Nancy and Celia: Just Like Sisters
I think what I like best is that this show isn’t just about illegal drugs. In fact, weed plays such a small part. I initially avoided WEEDS when I first heard the premise because I thought it would be just another disposable sitcom with silly stoner humor and fart jokes. How wrong was I? Since making the decision to sell weed, Nancy not only has to deal with one rebellious older son and a younger one still trying to cope with his father’s death, she’s had to use her resourcefulness (and cute little ass; Heylia's words not mine) to fend off rival dealers, juggle her business-necessitated “marriage” to a DEA agent and her growing attraction to the nephew of her supplier (when Heylia has clearly forbidden that they even be friends) all while trying to strike out on her own and run her own grow house with Conrad behind Heylia's back.

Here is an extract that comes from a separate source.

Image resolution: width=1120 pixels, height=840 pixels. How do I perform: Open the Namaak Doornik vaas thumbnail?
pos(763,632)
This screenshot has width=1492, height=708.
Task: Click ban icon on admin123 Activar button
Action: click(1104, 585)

Most amazingly, this show manages to make a skinny little white woman the most attractive single mom in the world for about a half an hour. If you watch this show, you will have a crush on Mary-Louise Parker by the time it’s over. You may believe you have a firm grasp on what the term “milf” means to you when you begin but you won’t truly understand the true definition of that word until you see Nancy Botwin widen those big brown doe eyes of hers, give her trademark smirk, which ranges from sheepish and nervous to knowing and mischievous, or throw a seductive glance, then you will finally know for sure.
My advice would be to catch up now on what you’ve missed and get onboard this one before the third season takes off. See why Mary-Louis Parker, the star of a little-known premium cable television show, won the 2006 Golden Globe for Best Actress in a Television Comedy or Musical, beating out the four lead actresses of Desperate Housewives, arguably the nation’s most popular network television show at the time, when no one else thought she had a snowball’s chance in hell. It really is just that good. I only hope I’m not too late in telling you about it.